Deal supporters point to repeated findings by the U.N. atomic agency that Iran is complying with the deal. “I can state that the nuclear-related commitments undertaken by Iran under the [nuclear agreement] are being implemented,” said International Atomic Energy Agency chief Yukiya Amano, according to Agence France-Presse.
But critics of the deal argue Tehran has over the past two years tested more advanced uranium enrichment centrifuges than agreed to under terms of the deal. They also argue the “spirit” of the agreement has been undermined by Iran’s repeated ballistic missile tests and continued support for terror groups such as Hezbollah and Hamas across the Middle East.
Seyed Hossein Mousavian, a Mideast specialist at Princeton who advised Tehran in the talks that led to the 2015 deal, says a Trump pullout from the Iran deal won’t bode well for future U.S. efforts to resolve nuclear tensions elsewhere, in particular in the drive to halt North Korea’s nuclear programs.
“If the Trump administration undoes the [deal],” Mr.

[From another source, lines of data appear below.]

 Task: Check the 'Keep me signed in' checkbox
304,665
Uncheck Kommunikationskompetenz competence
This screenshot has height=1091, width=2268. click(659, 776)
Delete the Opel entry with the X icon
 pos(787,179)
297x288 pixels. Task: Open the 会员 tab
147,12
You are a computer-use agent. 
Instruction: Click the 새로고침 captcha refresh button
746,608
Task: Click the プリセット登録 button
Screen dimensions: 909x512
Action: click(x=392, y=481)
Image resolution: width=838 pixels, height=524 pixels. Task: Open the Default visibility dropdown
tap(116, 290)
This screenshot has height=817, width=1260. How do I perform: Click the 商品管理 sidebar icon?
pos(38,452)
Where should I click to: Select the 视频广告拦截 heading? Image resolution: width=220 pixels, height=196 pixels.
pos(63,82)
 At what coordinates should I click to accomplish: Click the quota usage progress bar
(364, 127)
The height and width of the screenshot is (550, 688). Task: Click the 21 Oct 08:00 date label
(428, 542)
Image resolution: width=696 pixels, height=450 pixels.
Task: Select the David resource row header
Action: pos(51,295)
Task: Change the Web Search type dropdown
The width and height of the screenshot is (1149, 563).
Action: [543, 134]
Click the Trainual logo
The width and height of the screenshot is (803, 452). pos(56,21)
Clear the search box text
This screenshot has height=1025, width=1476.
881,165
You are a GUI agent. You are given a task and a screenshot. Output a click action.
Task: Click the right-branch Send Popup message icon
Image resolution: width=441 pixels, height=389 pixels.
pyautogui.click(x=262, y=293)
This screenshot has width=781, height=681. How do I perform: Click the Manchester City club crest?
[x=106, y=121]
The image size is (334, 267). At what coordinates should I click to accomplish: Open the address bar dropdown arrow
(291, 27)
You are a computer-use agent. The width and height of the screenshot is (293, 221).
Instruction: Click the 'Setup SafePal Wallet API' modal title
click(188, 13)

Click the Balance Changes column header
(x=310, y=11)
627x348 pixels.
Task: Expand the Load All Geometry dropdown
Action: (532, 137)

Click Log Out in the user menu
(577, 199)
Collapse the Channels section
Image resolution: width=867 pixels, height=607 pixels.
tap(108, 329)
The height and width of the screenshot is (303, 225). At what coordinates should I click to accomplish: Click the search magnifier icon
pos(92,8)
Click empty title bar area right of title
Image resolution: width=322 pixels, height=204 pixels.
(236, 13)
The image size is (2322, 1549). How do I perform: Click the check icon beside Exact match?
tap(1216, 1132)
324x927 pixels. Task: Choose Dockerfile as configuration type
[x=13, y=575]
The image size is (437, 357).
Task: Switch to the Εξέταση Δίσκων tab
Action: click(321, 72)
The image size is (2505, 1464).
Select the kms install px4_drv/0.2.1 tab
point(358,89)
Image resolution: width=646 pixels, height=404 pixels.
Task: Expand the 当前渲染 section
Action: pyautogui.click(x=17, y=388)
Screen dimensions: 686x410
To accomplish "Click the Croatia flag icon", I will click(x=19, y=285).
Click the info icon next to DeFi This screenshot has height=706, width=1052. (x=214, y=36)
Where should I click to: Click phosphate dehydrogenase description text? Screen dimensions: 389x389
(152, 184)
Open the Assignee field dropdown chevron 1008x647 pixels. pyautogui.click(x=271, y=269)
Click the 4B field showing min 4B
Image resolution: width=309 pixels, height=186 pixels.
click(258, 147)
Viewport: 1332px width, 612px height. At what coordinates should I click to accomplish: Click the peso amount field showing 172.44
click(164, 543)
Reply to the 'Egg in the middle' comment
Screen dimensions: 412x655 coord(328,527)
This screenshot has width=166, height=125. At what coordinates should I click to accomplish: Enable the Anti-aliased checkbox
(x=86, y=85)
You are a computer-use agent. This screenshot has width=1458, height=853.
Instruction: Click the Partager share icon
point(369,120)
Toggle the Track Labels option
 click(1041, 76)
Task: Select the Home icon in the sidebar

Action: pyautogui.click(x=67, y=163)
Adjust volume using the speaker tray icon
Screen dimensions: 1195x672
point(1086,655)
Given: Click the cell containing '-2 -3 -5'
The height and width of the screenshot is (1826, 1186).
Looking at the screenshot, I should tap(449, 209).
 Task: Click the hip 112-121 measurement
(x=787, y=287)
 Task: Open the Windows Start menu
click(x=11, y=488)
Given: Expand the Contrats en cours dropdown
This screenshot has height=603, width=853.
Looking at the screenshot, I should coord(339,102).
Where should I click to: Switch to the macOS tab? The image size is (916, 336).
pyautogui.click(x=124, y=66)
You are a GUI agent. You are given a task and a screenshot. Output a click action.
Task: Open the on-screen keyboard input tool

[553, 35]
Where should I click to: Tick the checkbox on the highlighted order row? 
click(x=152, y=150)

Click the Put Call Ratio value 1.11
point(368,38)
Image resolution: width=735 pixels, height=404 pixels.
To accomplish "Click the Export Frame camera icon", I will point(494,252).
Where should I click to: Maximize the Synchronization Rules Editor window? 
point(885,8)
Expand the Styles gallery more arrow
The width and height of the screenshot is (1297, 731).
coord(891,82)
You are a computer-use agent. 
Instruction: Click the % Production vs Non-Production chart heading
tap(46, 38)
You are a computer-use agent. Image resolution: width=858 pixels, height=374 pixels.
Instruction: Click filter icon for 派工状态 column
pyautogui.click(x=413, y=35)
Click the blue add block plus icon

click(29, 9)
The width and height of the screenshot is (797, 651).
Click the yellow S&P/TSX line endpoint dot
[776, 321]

Mousavian wrote in a commentary circulated over the weekend, “this would kill the potential for diplomacy resolving the North Korean crisis and leave North Korea and Iran with no reason to trust the United States or the U.N. Security Council.”
Others say the deal is a charade and Mr. Trump would be irresponsible not to kill it. The idea that withdrawal would harm America’s image is “ludicrous,” says John R. Bolton, who was U.S. ambassador to the U.N. and undersecretary of state for arms control in the George W. Bush administration. Washington “must act in its own self-interest,” Mr. Bolton wrote in The Hill on Monday. “Iran’s ability to ’rush’ to have nuclear weapons existed before the deal, exists now, and would exist if America withdrew.”